The method outputs a dictionary of silent segment markers for each file in each class. Audio files with no detected silent segments are identified by empty lists.
{'1139490': {'CSA36389.ogg': [0, 8000, 16000, 272000, 280000, 288000, 296000, 304000], 'CSA36385.ogg': [0, 8000, 16000, 24000, 240000, 248000, 256000]}, '1192948': {'CSA36388.ogg': [0, 8000, 16000, 24000, 256000, 264000, 272000, 288000], 'CSA36366.ogg': [0, 8000, 16000, 24000, 256000, 264000, 272000, 280000, 288000], 'CSA36373.ogg': [0, 8000, 16000, 24000, 256000, 264000, 272000, 288000], 'CSA36358.ogg': [8000]}, '1194042': {'CSA18794.ogg': [], 'CSA18802.ogg': [], 'CSA18783.ogg': [0, 8000, 16000, 24000, 600000, 608000, 616000]}, '126247': {'XC941297.ogg': [], 'iNat1109254.ogg': [], 'iNat888527.ogg': [], 'iNat320679.ogg': [0], 'iNat888729.ogg': [], 'iNat146584.ogg': []}, '1346504': {'CSA18803.ogg': [0, 8000, 16000, 24000, 3000000, 3008000, 3016000], 'CSA18791.ogg': [], 'CSA18792.ogg': [], 'CSA18784.ogg': [0, 8000, 16000, 1232000, 1240000, 1248000], 'CSA18793.ogg': [0, 8000, 16000, 24000, 888000]} ...}
Section 2.2 – Removing Silent Segments and Eliminating Human Annotations
The USE_REMOVE_SILENCE_AND_HUMAN_ANNOT
constant defined in the Config cell of this section specifies if audio should be stripped of silent segments and sliced to remove most human annotations.
USE_REMOVE_SILENCE_AND_HUMAN_ANNOT = True
The remove_silence_and_human_annot
method strips silent segments from audio samples using the output from the detect_silence
method. Further, it implements logic to handle human annotations based on a simple observation: many audio samples, namely those with human annotations, tend to have the following structure:
| < 10s | ~1s | |
| BIRDSONG | SILENCE | HUMAN ANNOTATION |
The birdsong and human annotation sections themselves may contain silent segments.
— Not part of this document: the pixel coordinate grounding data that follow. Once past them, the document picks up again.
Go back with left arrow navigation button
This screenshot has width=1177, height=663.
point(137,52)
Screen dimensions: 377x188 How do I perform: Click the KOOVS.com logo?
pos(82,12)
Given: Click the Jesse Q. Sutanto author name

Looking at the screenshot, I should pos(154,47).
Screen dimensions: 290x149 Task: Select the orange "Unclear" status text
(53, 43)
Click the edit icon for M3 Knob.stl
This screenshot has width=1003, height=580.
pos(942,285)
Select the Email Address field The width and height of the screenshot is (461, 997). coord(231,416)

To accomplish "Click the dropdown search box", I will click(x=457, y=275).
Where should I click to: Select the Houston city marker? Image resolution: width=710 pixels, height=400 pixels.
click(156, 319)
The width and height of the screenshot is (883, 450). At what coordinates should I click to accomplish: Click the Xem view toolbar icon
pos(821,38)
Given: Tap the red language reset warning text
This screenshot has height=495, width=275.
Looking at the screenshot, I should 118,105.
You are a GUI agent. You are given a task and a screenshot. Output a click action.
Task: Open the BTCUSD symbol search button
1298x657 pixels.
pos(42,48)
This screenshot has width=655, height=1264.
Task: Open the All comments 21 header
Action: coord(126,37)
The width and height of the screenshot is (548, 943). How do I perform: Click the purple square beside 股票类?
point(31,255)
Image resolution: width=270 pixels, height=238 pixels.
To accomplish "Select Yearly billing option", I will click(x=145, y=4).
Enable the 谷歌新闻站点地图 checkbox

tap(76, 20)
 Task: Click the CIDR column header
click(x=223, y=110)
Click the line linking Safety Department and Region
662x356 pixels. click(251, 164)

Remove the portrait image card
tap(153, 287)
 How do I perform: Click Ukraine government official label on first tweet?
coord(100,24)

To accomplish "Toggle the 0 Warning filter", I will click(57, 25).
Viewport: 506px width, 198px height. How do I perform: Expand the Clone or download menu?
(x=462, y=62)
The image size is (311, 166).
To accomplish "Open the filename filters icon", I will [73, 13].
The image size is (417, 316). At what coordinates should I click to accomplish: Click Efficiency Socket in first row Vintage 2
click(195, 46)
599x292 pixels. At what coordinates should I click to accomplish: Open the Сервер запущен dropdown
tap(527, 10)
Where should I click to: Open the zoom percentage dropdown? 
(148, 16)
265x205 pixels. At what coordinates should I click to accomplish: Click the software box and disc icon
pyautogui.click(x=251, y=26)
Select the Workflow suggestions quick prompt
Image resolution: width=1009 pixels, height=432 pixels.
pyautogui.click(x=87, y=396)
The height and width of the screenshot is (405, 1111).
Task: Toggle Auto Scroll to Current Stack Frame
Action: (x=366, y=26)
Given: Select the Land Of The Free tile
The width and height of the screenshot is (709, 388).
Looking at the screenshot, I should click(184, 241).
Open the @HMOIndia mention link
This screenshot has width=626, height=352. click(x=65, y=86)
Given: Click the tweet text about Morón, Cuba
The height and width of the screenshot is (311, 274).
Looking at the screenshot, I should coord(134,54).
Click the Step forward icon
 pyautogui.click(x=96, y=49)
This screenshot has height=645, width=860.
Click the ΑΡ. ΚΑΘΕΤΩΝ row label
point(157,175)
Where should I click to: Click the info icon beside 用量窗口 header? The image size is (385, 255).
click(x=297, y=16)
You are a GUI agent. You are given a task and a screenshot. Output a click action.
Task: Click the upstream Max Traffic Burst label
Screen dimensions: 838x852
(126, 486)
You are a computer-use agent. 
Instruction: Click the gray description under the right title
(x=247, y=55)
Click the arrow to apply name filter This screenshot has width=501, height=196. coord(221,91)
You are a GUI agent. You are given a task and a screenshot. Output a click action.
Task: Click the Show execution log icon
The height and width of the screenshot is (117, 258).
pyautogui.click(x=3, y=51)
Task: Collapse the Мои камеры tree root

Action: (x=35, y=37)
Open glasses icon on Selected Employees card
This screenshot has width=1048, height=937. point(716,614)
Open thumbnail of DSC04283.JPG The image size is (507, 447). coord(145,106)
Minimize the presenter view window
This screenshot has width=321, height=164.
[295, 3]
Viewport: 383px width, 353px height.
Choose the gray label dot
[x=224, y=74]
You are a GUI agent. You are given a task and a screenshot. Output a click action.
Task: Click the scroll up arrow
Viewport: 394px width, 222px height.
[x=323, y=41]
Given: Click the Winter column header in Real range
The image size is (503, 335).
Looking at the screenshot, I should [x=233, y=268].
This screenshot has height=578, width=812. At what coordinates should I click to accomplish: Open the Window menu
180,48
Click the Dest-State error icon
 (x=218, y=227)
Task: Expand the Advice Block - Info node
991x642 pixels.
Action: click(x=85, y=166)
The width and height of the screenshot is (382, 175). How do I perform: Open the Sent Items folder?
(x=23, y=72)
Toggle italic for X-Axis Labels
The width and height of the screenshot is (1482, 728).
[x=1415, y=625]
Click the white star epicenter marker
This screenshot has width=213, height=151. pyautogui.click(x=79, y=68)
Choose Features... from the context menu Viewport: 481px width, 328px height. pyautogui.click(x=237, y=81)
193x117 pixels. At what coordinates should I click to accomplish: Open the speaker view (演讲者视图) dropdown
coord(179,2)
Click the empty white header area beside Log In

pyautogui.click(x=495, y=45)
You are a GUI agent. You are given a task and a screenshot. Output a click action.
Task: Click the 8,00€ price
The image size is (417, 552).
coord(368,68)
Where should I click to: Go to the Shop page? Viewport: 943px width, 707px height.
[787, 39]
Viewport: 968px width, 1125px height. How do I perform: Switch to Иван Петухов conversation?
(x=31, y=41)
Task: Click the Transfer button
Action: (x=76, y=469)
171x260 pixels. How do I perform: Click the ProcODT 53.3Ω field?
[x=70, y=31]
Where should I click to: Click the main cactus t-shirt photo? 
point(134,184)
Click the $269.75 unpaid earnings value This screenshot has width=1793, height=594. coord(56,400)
However, as seen in the diagram above, the bird vocalization recordings often occur within the first few seconds of audio. Therefore, a simple, if imperfect, approach to deal with human annotations is to slice audio samples at the first silent segment marker that occurs outside of a specified window, under the assumption that a human annotation follows that silent segment. The remove_silence_and_human_annot
logic uses the ANNOT_BREAKPOINT
constant in the Config cell to check if a silent segment marker lies outside the window specified by ANNOT_BREAKPOINT
, expressed in number of seconds. If it does, the logic slices the raw audio at that marker and only retains the data that occurs before it. A manual inspection of processed audio during experimentation revealed this approach to be satisfactory. However, as mentioned in the Training Data section, there are some audio recordings where the human annotation precedes the birdsong recording. The logic described here does not address those cases. Some audio samples feature long sequences of recorded birdsong and these samples often do not have silent segments. Such samples are unaffected by the previously described logic and kept in their entirety.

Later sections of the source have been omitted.